* Task goal *
In the records below, begin at the line containing "Open the File menu" and end at the line containing "Task: Expand the Attack type dropdown"; quote every line in that span exactly, including both boundary lines, and no others.

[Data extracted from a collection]
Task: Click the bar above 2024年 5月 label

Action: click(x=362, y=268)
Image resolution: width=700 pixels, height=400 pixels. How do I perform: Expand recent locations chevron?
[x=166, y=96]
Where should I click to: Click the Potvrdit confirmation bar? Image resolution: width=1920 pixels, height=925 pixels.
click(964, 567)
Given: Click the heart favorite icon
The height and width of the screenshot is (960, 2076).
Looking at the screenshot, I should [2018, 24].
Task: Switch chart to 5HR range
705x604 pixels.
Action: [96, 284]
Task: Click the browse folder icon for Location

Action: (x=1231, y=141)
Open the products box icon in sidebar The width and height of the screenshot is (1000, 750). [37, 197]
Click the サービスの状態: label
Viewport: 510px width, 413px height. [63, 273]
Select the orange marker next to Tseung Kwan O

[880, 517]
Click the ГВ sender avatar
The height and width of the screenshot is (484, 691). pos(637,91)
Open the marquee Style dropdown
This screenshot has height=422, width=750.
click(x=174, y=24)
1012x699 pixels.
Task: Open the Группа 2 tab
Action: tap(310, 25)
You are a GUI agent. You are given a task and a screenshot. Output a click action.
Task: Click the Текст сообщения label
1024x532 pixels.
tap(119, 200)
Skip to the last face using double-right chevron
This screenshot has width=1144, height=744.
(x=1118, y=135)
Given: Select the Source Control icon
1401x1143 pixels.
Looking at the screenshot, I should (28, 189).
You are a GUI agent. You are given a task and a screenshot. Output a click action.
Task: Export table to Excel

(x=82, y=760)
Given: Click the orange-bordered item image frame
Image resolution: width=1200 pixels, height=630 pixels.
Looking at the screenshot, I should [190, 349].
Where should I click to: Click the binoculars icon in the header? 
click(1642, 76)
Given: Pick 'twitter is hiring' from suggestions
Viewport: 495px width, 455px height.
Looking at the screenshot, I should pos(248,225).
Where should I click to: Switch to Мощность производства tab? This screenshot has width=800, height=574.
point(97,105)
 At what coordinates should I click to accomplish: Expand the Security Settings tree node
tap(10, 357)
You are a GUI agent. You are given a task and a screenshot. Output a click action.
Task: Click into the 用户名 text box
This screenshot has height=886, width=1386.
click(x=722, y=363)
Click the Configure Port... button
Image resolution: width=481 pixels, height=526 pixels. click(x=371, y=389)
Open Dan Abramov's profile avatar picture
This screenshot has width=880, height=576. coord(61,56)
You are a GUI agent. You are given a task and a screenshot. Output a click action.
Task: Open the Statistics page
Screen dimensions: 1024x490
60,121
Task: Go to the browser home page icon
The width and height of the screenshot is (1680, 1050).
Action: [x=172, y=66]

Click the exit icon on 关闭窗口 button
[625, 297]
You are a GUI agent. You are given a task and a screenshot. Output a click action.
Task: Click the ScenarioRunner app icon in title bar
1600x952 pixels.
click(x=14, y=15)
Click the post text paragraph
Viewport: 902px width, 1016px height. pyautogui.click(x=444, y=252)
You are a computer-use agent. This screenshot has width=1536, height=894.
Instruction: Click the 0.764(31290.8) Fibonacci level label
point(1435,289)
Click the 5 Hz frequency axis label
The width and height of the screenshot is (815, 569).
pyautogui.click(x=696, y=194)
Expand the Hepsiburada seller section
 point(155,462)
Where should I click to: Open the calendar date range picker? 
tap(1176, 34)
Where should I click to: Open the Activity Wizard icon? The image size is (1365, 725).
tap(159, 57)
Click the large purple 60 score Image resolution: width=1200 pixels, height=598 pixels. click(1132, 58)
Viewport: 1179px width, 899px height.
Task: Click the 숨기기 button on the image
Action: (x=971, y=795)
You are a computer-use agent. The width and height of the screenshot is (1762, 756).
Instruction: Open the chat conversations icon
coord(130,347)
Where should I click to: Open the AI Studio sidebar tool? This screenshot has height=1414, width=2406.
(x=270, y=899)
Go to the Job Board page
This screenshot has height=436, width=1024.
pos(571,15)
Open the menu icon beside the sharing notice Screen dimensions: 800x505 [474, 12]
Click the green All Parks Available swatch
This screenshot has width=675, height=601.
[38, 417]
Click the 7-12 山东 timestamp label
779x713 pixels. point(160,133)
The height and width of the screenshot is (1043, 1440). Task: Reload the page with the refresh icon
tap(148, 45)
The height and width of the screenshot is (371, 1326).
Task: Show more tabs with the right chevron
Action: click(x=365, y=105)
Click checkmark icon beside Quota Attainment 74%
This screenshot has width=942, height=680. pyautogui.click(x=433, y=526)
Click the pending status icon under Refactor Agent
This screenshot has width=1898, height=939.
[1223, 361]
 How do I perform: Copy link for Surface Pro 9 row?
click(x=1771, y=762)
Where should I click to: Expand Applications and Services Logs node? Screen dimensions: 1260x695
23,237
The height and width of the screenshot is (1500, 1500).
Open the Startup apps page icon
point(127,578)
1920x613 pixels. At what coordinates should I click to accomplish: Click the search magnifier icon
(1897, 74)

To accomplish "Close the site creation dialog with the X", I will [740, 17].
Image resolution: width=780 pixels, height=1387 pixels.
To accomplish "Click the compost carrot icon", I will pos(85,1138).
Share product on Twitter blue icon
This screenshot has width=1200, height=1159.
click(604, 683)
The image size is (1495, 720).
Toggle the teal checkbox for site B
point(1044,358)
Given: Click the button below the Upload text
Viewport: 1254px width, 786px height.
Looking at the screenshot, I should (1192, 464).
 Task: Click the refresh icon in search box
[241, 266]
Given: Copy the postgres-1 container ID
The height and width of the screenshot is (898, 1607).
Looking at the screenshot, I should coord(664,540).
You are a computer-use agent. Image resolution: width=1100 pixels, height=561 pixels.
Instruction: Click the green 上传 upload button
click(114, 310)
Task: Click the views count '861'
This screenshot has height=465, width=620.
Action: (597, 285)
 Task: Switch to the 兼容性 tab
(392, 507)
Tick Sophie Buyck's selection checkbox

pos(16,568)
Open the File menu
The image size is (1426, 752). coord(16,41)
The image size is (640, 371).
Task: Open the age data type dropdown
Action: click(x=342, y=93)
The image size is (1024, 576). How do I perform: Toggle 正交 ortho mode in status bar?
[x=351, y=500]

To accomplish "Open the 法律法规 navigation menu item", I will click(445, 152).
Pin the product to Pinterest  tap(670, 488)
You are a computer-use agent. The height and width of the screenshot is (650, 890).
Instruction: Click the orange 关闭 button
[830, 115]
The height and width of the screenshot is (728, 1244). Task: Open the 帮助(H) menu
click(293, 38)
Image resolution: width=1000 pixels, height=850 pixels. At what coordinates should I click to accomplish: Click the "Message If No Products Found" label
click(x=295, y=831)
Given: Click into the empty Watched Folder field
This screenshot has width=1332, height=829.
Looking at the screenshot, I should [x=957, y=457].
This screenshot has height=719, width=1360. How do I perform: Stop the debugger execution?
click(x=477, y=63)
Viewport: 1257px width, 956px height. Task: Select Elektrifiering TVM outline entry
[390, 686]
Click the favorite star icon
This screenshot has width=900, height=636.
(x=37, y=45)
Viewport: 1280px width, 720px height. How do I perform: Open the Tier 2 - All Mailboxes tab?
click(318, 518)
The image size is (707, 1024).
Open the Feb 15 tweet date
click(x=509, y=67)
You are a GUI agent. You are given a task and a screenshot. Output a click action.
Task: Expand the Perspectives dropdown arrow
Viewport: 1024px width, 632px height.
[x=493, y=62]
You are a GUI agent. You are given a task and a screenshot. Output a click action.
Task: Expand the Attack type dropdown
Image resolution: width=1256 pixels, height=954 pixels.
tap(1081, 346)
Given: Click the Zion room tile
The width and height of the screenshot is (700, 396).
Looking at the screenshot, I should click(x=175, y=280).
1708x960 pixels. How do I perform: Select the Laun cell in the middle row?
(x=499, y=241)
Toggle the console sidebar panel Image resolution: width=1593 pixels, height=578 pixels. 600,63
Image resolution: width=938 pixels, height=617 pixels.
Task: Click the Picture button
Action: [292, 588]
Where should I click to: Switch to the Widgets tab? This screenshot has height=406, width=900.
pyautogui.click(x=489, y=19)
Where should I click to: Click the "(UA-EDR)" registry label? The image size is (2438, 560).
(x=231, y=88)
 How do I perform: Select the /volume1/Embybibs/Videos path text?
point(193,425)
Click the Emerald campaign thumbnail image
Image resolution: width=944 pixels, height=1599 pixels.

* Your response *
Open the File menu
The image size is (1426, 752). coord(16,41)
The image size is (640, 371).
Task: Open the age data type dropdown
Action: click(x=342, y=93)
The image size is (1024, 576). How do I perform: Toggle 正交 ortho mode in status bar?
[x=351, y=500]

To accomplish "Open the 法律法规 navigation menu item", I will click(445, 152).
Pin the product to Pinterest  tap(670, 488)
You are a computer-use agent. The height and width of the screenshot is (650, 890).
Instruction: Click the orange 关闭 button
[830, 115]
The height and width of the screenshot is (728, 1244). Task: Open the 帮助(H) menu
click(293, 38)
Image resolution: width=1000 pixels, height=850 pixels. At what coordinates should I click to accomplish: Click the "Message If No Products Found" label
click(x=295, y=831)
Given: Click into the empty Watched Folder field
This screenshot has width=1332, height=829.
Looking at the screenshot, I should [x=957, y=457].
This screenshot has height=719, width=1360. How do I perform: Stop the debugger execution?
click(x=477, y=63)
Viewport: 1257px width, 956px height. Task: Select Elektrifiering TVM outline entry
[390, 686]
Click the favorite star icon
This screenshot has width=900, height=636.
(x=37, y=45)
Viewport: 1280px width, 720px height. How do I perform: Open the Tier 2 - All Mailboxes tab?
click(318, 518)
The image size is (707, 1024).
Open the Feb 15 tweet date
click(x=509, y=67)
You are a GUI agent. You are given a task and a screenshot. Output a click action.
Task: Expand the Perspectives dropdown arrow
Viewport: 1024px width, 632px height.
[x=493, y=62]
You are a GUI agent. You are given a task and a screenshot. Output a click action.
Task: Expand the Attack type dropdown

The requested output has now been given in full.